Rainer Maria Rilke has said this a bit more eloquently than I:

     Song, poem and painting are different from all else. . .
          They ARE not. 
               They BECOME something new each time [we visit them.]
    

Amarylis - a Late Showing


Saturday, March 3, 2012

Fields

As I flew over Pennsylvania last weekend, I thoroughly enjoyed the view of changing landscapes - winter to spring and woods to fields to villages and cities.  From my windowseat I had a marvelous perspective of the state.  This is nature's patchwork;  an everchanging collage of colors and textures. Each single field has its own character and life - individual, but, yet related to its neighbor.

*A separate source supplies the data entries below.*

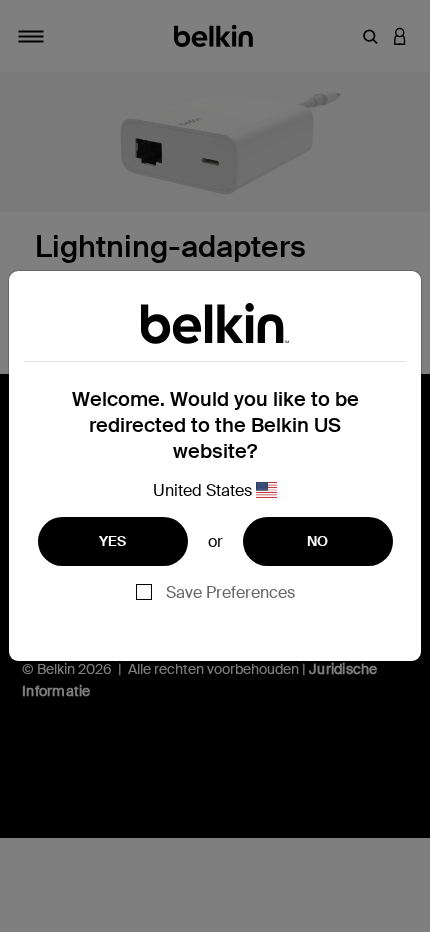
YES (113, 541)
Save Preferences (230, 592)
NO (318, 541)
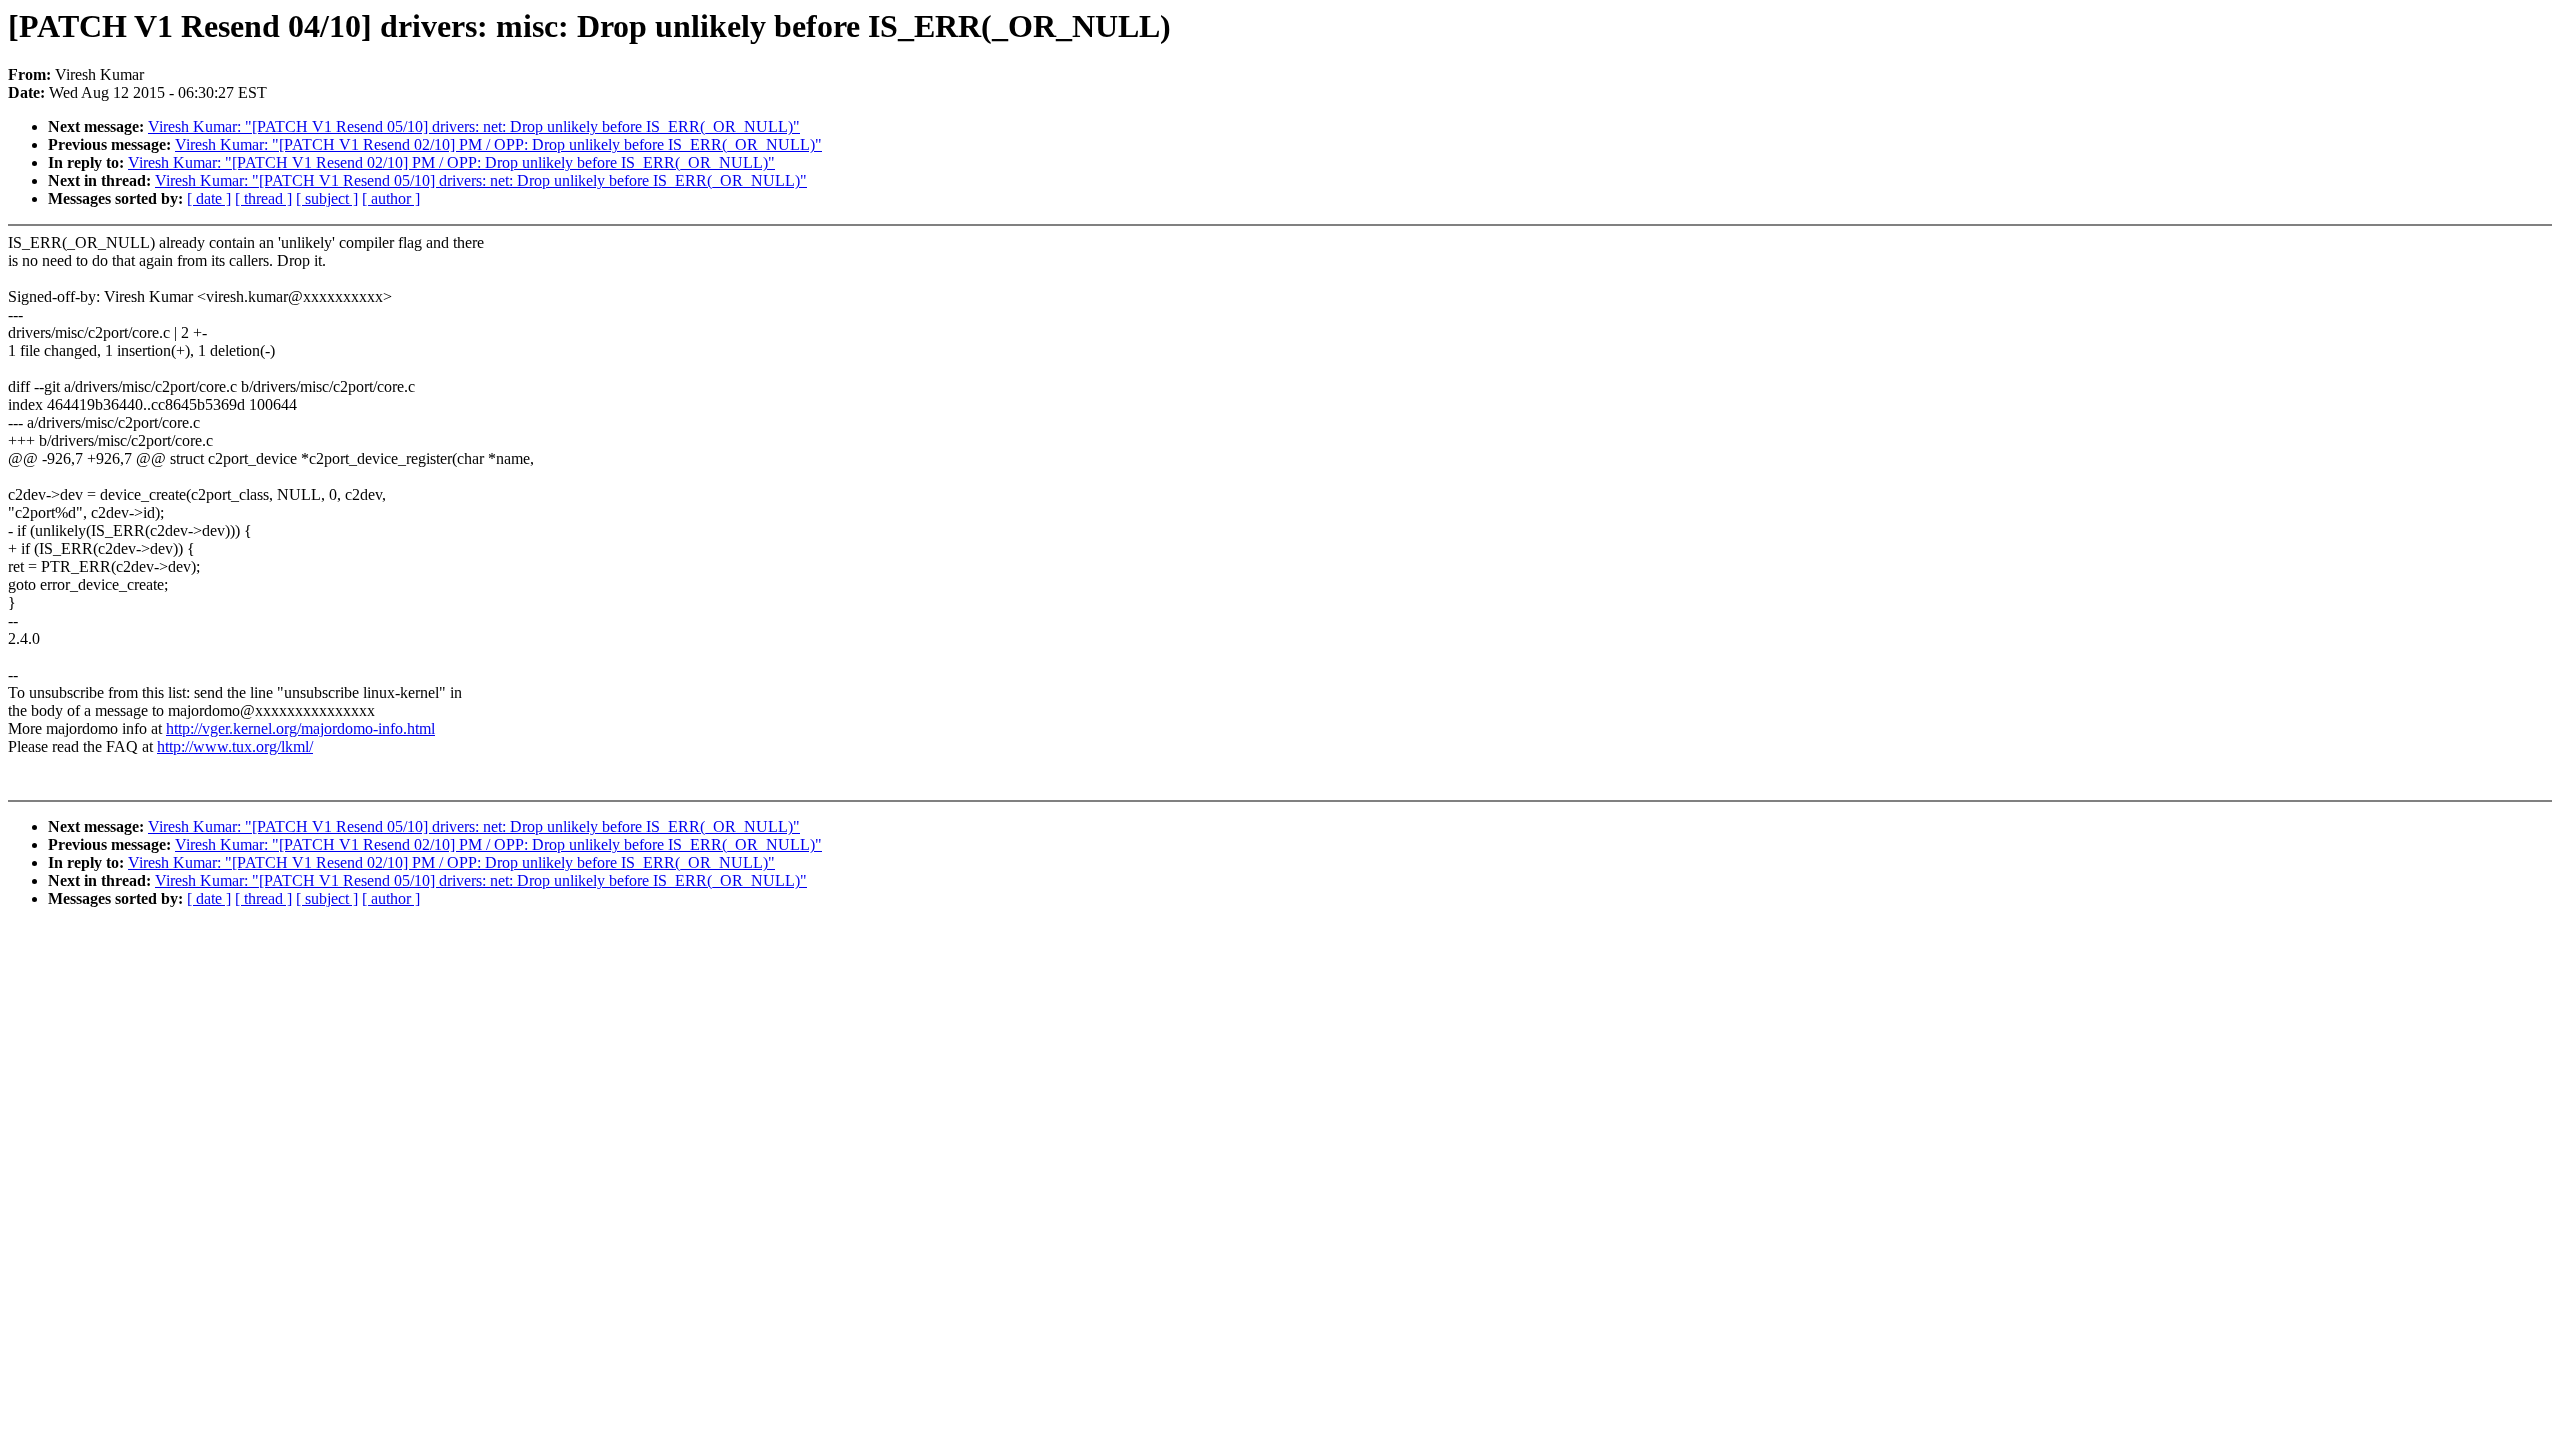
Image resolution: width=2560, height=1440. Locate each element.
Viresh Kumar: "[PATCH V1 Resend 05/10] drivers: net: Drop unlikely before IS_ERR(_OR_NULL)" (474, 126)
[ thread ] (263, 198)
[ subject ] (327, 198)
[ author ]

Needless to say, observing this  on a fantastic (almost) spring afternoon, has inspired me again to paint.  The new ideas are still forming in my mind, so, for now I'll post two of my favorite field impressions in watercolor and ink.

Fields


My thought for today comes from Vincent vanGogh - my favorite painter of fields:

"Great things are not done by impulse, but by a series of small things brought together."